• [Dataset records]
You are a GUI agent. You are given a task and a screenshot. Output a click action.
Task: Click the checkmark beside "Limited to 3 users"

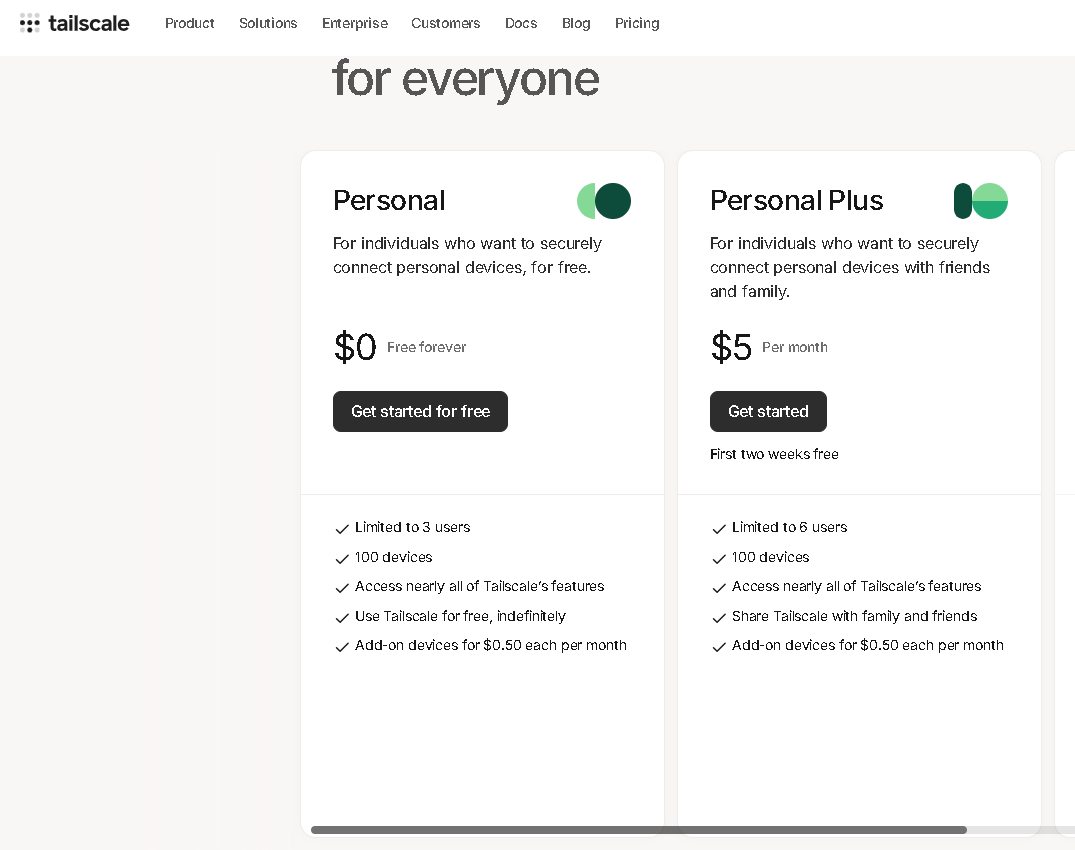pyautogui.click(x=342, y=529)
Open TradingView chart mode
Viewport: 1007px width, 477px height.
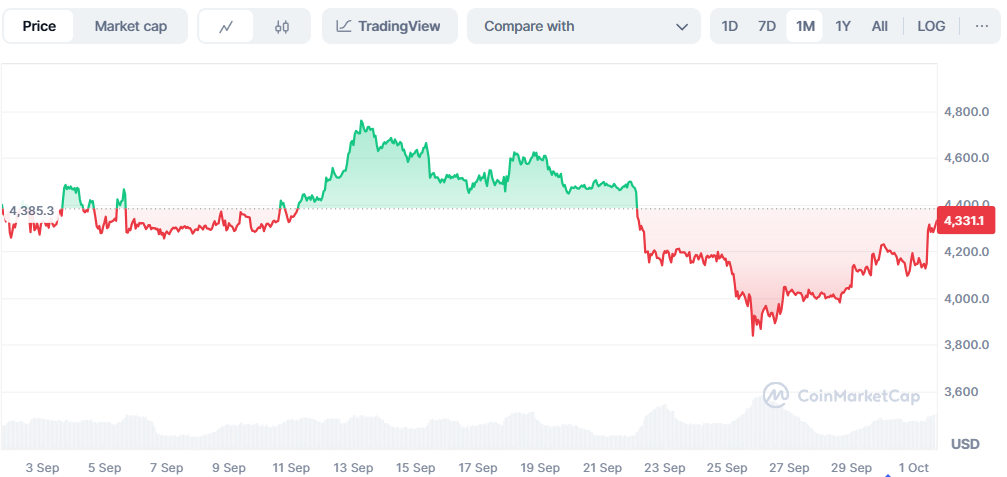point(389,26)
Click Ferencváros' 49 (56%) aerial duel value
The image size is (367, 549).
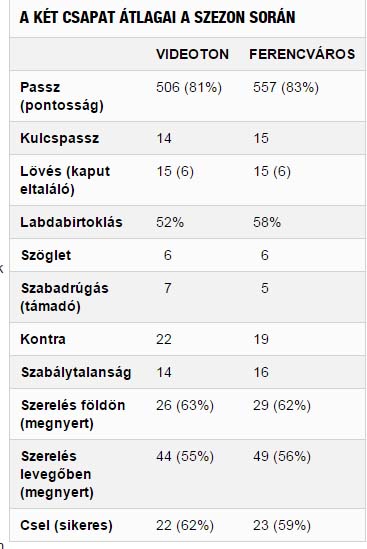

• [Given instruction]
Rewrite each nonblank line of the records above as a row of a Markdown table with the columns "Number" and "Text", numbering the rows in order and leaving out the pictures.

• [Problem solution]
| Number | Text |
|---|---|
| 1 | You are a GUI agent. You are given a task and a screenshot. Output a click action. |
| 2 | Task: Click the checkmark beside "Limited to 3 users" |
| 3 | pyautogui.click(x=342, y=529) |
| 4 | Open TradingView chart mode |
| 5 | Viewport: 1007px width, 477px height. |
| 6 | point(389,26) |
| 7 | Click Ferencváros' 49 (56%) aerial duel value |
| 8 | The image size is (367, 549). |